**TO DO**
[1] Answer these questions about the Redshift demonstration passage:
(a) What is the estimated monthly cost of the recommended cluster with one dc2.large on-demand compute node?
(b) On what date was the general availability of Amazon Redshift Serverless announced?
(c) How many tables make up the TICKIT sample database?
[2] Output the part of the Redshift demonstration passage from "Be careful when" up to and including "demonstration is complete.", copied word for word.

━━━ PASSAGE ━━━

Be careful when creating a new, provisioned Amazon Redshift cluster for this demonstration. The suggested default Production cluster with two ra3.4xlarge on-demand compute nodes and AQUA (Redshift’s Advanced Query Accelerator) enabled is estimated at $4,694/month ($3.26/node/hour). For this demonstration, choose the minimum size provisioned Redshift cluster configuration of one dc2.large on-demand compute node, estimated to cost $180/month ($0.25/node/hour). Be sure to delete the cluster when the demonstration is complete.

Creating a new Amazon Redshift cluster

Amazon Redshift Serverless Option

AWS recently announced the general availability (GA) of Amazon Redshift Serverless on July 12, 2022. Amazon Redshift Serverless allows data analysts, developers, and data scientists to run and scale analytics without having to provision and manage data warehouse clusters. dbt is fully compatible with Amazon Redshift Serverless and is an alternative to provisioned Redshift for this demonstration. According to AWS, Amazon Redshift Serverless measures data warehouse capacity in Redshift Processing Units (RPUs). You pay for the workloads you run in RPU-hours on a per-second basis (with a 60-second minimum charge), including queries that access data in open file formats in Amazon S3.

Source Code

All the source code demonstrated in this post is open source and available on GitHub.

Sample Data

This demonstration uses the TICKIT sample database provided by AWS and designed for use with Amazon Redshift. This sample database application tracks sales activity for the fictional online TICKIT website, where users buy and sell tickets for sporting events, shows, and concerts. The database consists of seven tables in a star schema: five dimension tables and two fact tables. A clean copy of the raw TICKIT data, formatted as pipe-delimited text files, is included in this GitHub project. Use the following shell commands to copy the raw data to Amazon S3:

# Purpose: Unzip raw data files and copy to s3
# Author: Gary A. Stafford
# Date: 2022-12-29
# sh ./raw_date_to_s3.sh
# ** REPLACE ME! **
s3_bucket="<your_s3_bucket_name>"

━━━ ITEMS ━━━

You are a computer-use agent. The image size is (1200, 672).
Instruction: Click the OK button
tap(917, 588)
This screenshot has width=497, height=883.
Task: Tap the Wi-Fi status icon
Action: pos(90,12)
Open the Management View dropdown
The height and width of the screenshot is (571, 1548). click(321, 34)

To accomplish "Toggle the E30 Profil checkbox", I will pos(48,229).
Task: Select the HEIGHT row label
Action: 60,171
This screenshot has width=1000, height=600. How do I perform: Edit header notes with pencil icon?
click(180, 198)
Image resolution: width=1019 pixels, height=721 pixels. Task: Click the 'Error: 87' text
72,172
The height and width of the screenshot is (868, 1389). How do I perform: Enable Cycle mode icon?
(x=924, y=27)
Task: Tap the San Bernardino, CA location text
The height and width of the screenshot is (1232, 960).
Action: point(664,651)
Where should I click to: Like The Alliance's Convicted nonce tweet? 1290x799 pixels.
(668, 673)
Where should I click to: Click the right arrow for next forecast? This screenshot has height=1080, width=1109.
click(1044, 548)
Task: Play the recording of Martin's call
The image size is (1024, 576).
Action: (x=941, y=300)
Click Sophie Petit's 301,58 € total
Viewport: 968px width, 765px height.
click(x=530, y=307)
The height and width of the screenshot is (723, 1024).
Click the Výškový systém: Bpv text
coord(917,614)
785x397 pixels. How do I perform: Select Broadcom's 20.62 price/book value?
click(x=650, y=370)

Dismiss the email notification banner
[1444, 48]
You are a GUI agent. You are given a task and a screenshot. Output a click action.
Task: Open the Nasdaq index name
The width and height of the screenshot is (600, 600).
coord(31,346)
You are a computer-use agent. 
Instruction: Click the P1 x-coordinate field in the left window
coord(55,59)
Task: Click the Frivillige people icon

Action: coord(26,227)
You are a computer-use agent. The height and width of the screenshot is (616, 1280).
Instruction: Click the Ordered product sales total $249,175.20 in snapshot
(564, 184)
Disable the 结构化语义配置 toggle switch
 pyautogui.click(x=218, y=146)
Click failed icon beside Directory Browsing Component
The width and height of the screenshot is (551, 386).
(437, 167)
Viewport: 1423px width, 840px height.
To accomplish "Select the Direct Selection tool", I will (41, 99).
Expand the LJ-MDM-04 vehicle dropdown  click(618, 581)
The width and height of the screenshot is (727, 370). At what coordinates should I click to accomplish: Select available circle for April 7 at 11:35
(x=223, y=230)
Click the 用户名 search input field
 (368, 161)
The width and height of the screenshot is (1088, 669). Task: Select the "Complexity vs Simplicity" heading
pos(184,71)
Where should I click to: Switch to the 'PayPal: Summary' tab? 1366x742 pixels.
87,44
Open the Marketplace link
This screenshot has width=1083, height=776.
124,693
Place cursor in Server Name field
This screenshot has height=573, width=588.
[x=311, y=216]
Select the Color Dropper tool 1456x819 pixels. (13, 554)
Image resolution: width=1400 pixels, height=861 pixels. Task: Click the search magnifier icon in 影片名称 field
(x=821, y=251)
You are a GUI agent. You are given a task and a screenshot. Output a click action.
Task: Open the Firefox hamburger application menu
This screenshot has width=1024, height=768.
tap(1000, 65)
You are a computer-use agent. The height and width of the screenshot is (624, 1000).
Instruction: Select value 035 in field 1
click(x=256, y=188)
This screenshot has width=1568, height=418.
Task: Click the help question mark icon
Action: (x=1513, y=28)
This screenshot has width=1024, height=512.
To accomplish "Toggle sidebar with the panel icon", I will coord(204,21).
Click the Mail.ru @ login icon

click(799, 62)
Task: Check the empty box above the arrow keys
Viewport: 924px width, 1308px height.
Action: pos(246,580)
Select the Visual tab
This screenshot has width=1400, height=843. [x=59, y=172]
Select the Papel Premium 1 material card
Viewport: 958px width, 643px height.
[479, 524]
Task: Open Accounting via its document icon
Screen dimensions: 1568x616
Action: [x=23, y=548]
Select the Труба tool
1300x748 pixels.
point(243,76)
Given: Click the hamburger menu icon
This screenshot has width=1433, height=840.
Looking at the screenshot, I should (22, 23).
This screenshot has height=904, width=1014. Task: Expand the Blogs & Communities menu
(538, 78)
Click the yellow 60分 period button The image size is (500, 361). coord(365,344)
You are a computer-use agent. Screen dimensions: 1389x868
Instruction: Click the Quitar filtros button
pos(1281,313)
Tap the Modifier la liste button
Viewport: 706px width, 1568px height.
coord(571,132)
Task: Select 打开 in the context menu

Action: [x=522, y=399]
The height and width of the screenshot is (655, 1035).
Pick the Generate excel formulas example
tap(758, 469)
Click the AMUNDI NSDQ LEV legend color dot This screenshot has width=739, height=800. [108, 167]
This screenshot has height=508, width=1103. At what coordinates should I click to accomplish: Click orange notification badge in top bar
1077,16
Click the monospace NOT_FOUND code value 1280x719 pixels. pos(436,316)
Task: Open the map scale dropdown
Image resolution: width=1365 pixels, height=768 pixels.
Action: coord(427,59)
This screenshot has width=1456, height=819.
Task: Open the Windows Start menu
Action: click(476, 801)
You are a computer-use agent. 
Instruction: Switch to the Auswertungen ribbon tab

━━━

**ANSWERS PER TASK**
[1]
(a) $180/month
(b) July 12, 2022
(c) Seven

[2]
Be careful when creating a new, provisioned Amazon Redshift cluster for this demonstration. The suggested default Production cluster with two ra3.4xlarge on-demand compute nodes and AQUA (Redshift’s Advanced Query Accelerator) enabled is estimated at $4,694/month ($3.26/node/hour). For this demonstration, choose the minimum size provisioned Redshift cluster configuration of one dc2.large on-demand compute node, estimated to cost $180/month ($0.25/node/hour). Be sure to delete the cluster when the demonstration is complete.